**Document section:**

____________________

Yes - MF through 7/31 for the X5 3.0 is now .00200 less .0004 Owner Loyalty (if you qualify) for a base rate of .00160. MF for the 4.8 is even lower.


----------



## ckm1515 (Feb 10, 2006)

caveatesq said:


> Yes - MF through 7/31 for the X5 3.0 is now .00200 less .0004 Owner Loyalty (if you qualify) for a base rate of .00160. MF for the 4.8 is even lower.


That is awesome! The timing of this lease couldn't have been better


----------



## ckm1515 (Feb 10, 2006)

caveatesq said:


> Yes - MF through 7/31 for the X5 3.0 is now .00200 less .0004 Owner Loyalty (if you qualify) for a base rate of .00160. MF for the 4.8 is even lower.


Dealer called me a short time ago and confirmed .00160 MF and car has arrived. Set to pick up on Monday. This is by far the best time to lease a BMW, including an X5. The rate has dropped from .00240 to .00200 to .00160 in the course of 5 weeks! This obv includes OLP discount. This equates to a drop in payment of close to $50 per month...outstanding timing!


----------



## BMWFanboy (Apr 27, 2008)

philippek said:


> A couple more notes: the programs in place now are EVEN BETTER than the ones that were out in April, before the residual adjustments which took place in May. Also, there is NO CREDIT LOCK on these rates, residuals or option credits. BMW wants these sales now, and believe me when I say they've done all they can to get the deals done this month.


In the thread philippek linked to a few post ago he says that the programs in place now are even better than the ones in April before the residual adjustments. I am looking at a 335xi coupe and if the only thing that changed is the money factor dropped by 0.00040 from .00210 to .00170 then my calculations still don't show payments anywhere near what I would've gotten in April. I don't know, maybe he is including OLP or some other programs, but I haven't owned a BMW before so those wouldn't apply to me. Anyone know the details?


----------



## Green Chile (Jul 3, 2008)

adrian's bmw said:


> It's this month only and it's not lockable. Pick from stock, gents and gals.
> 
> So forget about ordering, msp_guy. You're gonna have to find what you can see and not see what you can find.  (Kinda goes with the old car guy saying of "Sell what you can see, don't see what you can sell.")

____________________

**Dataset section:**
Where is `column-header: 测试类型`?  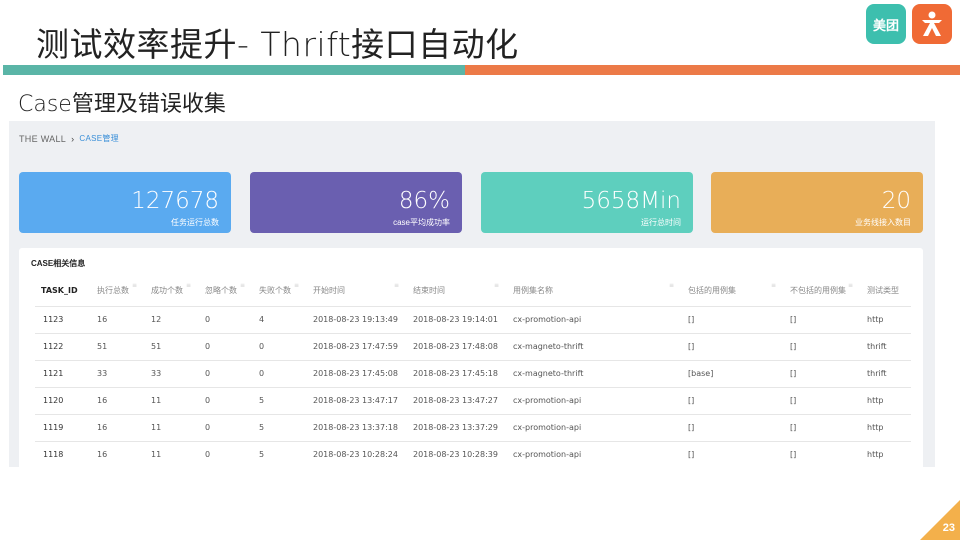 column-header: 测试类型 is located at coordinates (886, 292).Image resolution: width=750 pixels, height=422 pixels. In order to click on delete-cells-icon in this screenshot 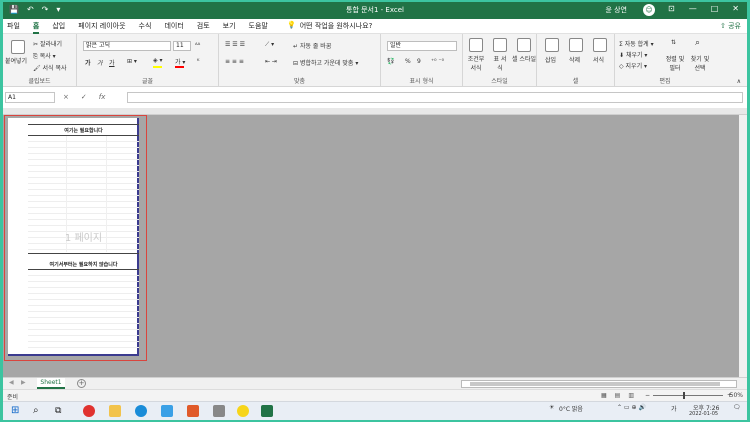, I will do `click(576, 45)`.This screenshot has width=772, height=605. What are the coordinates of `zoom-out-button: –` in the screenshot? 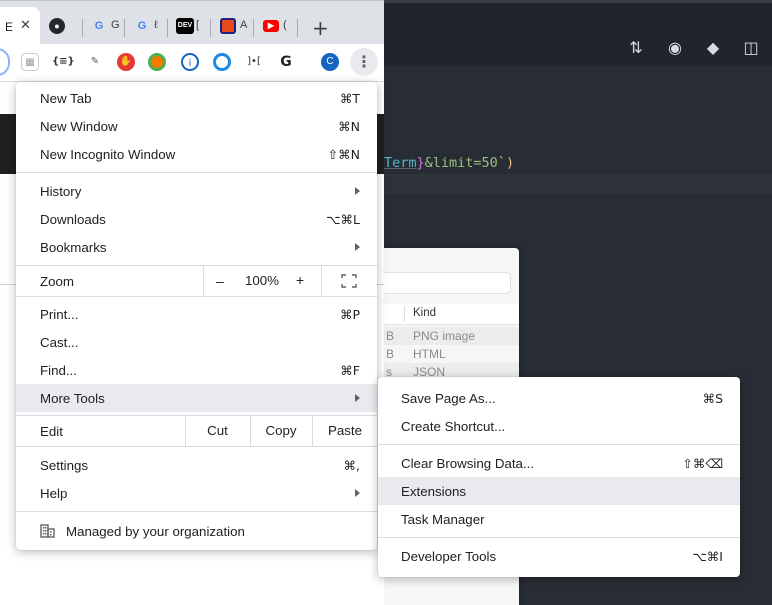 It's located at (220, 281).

____________________

**Problem:** Summarize the BMW lease thread above in three sentences.

**Task output:** A post states that the money factor for the X5 3.0 through 7/31 is .00200, or .00160 after a .0004 Owner Loyalty reduction for those who qualify, and that the 4.8's is lower still. One poster reports that the dealer confirmed the .00160 rate, notes that it fell from .00240 to .00200 to .00160 in five weeks, and estimates the payment drop at close to $50 per month. Another poster, looking at a 335xi coupe, questions the claim that current programs beat April's, since a money factor drop from .00210 to .00170 still doesn't bring payments near April's, and a final quote says the deal is this month only, not lockable, and limited to cars in stock.